Exercise instructions —
A – Reproduce the part of the gas supply passage starting at "The ceasefire actually" and ending at "the war began.".
B – Answer from the gas supply passage:
(i) On what date did the war begin?
(ii) By what percentage did the ceasefire push benchmark prices down on Wednesday?
(iii) What is Ole Hansen's position, and at which company?

And the end of the heating season last year didn’t coincide with the mother of all energy market disruptions, the closure of the Strait of Hormuz, which trapped all LNG cargoes, with not a single one leaving the Middle East since the war began on February 28.

The fragile ceasefire had held for less than 24 hours before fresh reports of attacks emerged and Iran signaled it’s closing the Strait of Hormuz again. The uncertainty about the war doesn’t bode well for energy supplies to regions depending on the Middle East for oil and gas. This is mostly Asia, and in the absence of fixed-term LNG supply from the Middle East, Asian buyers are turning to the spot market, outbidding Europe for supply, just when Europe needs it to refill its storage sites.

The Calm Before The Storm

Europe’s gas futures have been relatively calm in recent days, but the market shouldn’t be complacent about the difficult road for Europe in the coming months to refill storage sites, Ole Hansen, Head of Commodity Strategy at Saxo Bank, wrote in an analysis published just before the U.S.-Iran ceasefire was announced.

The ceasefire actually doesn’t have an immediate impact on European gas supply, even if it pushed the benchmark prices down by 20% on Wednesday.

No LNG cargo has transited the Strait of Hormuz in over a month, as two vessels carrying Qatari LNG earlier this week were forced to abandon an attempt to exit the Strait of Hormuz in what would have been the first export of Qatari LNG since the war began.

The tentative reopening of the Strait of Hormuz is also uncertain, with Iran reportedly demanding toll taxes and coordination with its armed forces for safe passage, and unlikely to loosen its grip on the vital chokepoint during the ceasefire and any successive talks.

Provided data —
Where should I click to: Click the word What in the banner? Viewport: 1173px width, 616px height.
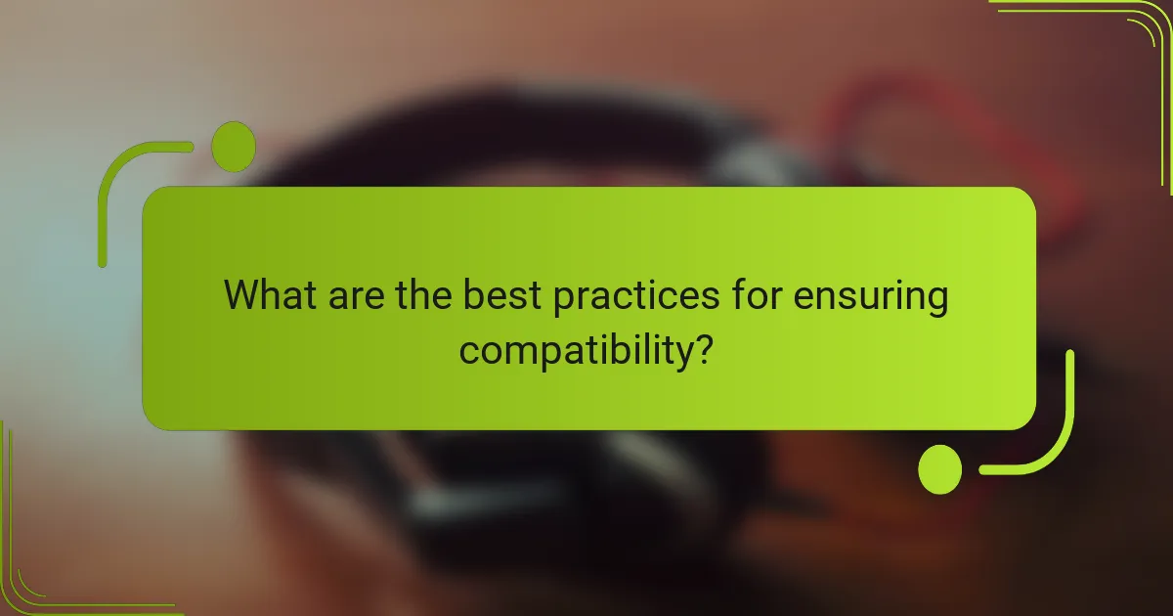267,295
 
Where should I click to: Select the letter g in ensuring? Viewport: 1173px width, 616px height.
934,303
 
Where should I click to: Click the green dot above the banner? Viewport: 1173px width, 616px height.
234,147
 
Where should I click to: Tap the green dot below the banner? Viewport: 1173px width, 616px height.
940,470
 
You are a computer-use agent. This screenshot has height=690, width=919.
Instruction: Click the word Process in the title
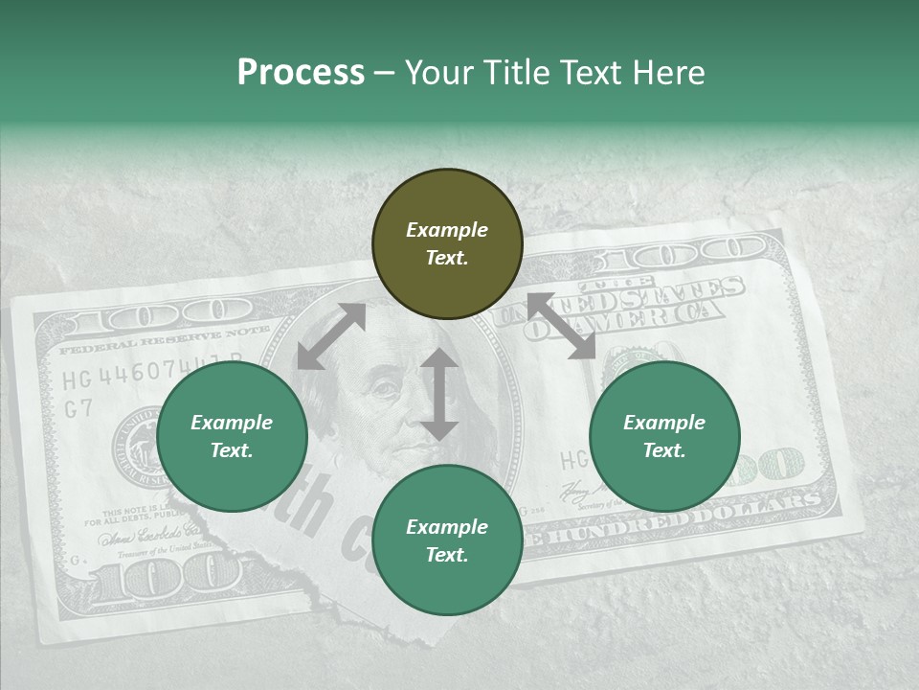301,73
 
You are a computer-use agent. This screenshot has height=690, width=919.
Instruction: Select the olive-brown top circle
447,244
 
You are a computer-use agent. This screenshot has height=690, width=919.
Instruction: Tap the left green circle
232,437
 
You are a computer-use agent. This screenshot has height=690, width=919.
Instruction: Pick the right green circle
664,437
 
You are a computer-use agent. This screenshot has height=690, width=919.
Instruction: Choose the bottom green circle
447,540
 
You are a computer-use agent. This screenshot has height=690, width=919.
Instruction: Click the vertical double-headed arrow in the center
439,394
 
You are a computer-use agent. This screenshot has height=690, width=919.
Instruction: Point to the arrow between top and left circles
331,336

Exercise answers —
A –
The ceasefire actually doesn’t have an immediate impact on European gas supply, even if it pushed the benchmark prices down by 20% on Wednesday.

No LNG cargo has transited the Strait of Hormuz in over a month, as two vessels carrying Qatari LNG earlier this week were forced to abandon an attempt to exit the Strait of Hormuz in what would have been the first export of Qatari LNG since the war began.

B –
(i) February 28
(ii) 20%
(iii) Head of Commodity Strategy at Saxo Bank